From the OP's intro,I gather this is new to them and figured a heads up on expecting the unexpected may save some headaches.
 

·
Al Smith
Joined
·
2,392 Posts
so modular is just a hacked up stick-frame. which is not too different from a 60 year old cape. 2nd story is a 2nd story.

well no they are different in that a modular home is built on a factory floor and uses some of the same methods a mobile home manufacturer uses. A hacked up stick frame is easy to figure out. A modular isnt, unless you actually worked one on a factory floor. Undersized headers. Wiring bundles in chases, Plumbing trees sized to the bare minimum. Ceiling joists and floor joists headed off at flush headers at the center party wall(s) Hinged roofs bearing on attic knee walls. Impossible to match exterior finishes that were manufactured and sourced in regions states away. Foundations that are sometimes "close enough" to the point that the modular sometimes doesn't bear fully where it should, On stacked units your upstairs floor joists are NOT the down stairs ceiling joists as they are independent and separated by a false ceiling plenum. You really need an architect to work with to bid accurately.
 

·
Banned
Joined
·
1,539 Posts
There is a guy here who is a expert on modular builds. I can't think of his name. But he didn't post in this thread. If i seen his name i would know it. He has built many. My advice is this. Don't do anything until you talk with the company who built the mod.
 

·
Thom
Joined
·
4,137 Posts
On second story addition jobs when I was unsure of the existing structure I built the second story independent. Posts and beams can be structured to support the second story independently of the existing structure. If designed properly, it can add to the visual appeal of the structure.
 

·
Registered
Joined
·
5,425 Posts
On second story addition jobs when I was unsure of the existing structure I built the second story independent. Posts and beams can be structured to support the second story independently of the existing structure. If designed properly, it can add to the visual appeal of the structure.
I AM DOING A Second floor now, existing home 1903, no footings, underpinned 4 corners, build a crib using 4 corners, hung the whole 2nd floor above the existing structure.

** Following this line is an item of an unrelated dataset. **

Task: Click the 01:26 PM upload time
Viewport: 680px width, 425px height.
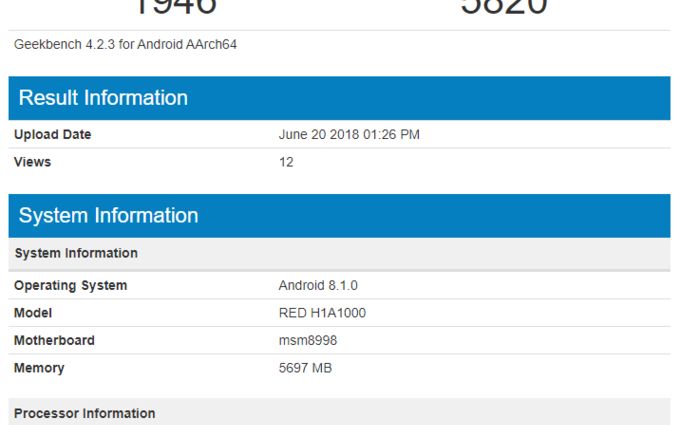Action: click(x=394, y=135)
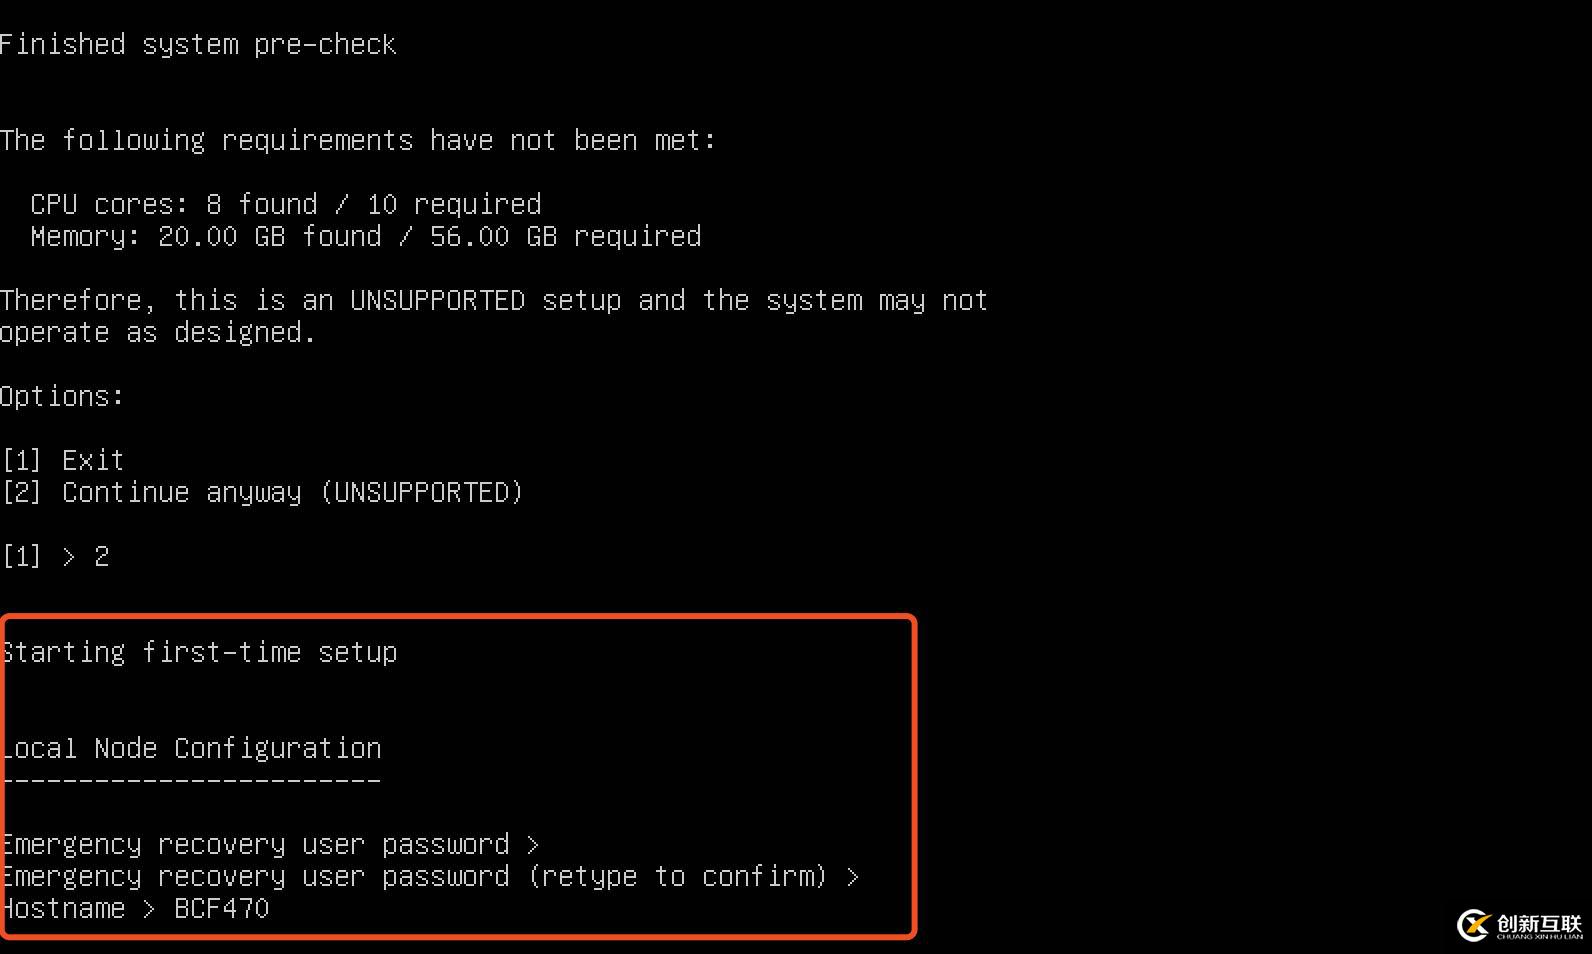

GMOD
 

·
Registered
Joined
·
7 Posts
Discussion Starter · #18 ·
Thanks for all of the great suggestions! I contacted the county, they can give me the builder but not the manufacturer, so I'll see how far I get with that. Our architect is out of the country until after x-mas, but I have already been talking with her about it. Thanks again!

Stacy
 

·
Al Smith
Joined
·
2,392 Posts
plating instead of sistering

And when you plate on top of the existing ceiling joists for new floor joists , assuming your ceiling joists arent cut/clipped at the ends for the roof,. that's going to add two risers to your new stairs.
 

·
Registered
Joined
·
90 Posts
Can this be done?...What should I look for?
Stacy
yes, it can be done. typically the 1st floor of a modular, wood frame, single family unit has tilt-up truss roof system with osb sheathing resting on 2x8 or 2x10 rim joists. there won't be a sub-floor and joists will insulated to code typically r-30 bat. critical path is to demo roof, temp protection, sub-floor, frame and weather tight. pick your start-work season carefully. include with drywall compound of all 1st floor seems / edges and and re-paint the entire interior. homeowner shouldn't live in the house during construction if possible, and if they do pad your allowances for temp heat / protection / cleaning.

everything below the plate is tight, doing fitout or posting-up on the 1st deck will be more time consuming compared with stick-frame.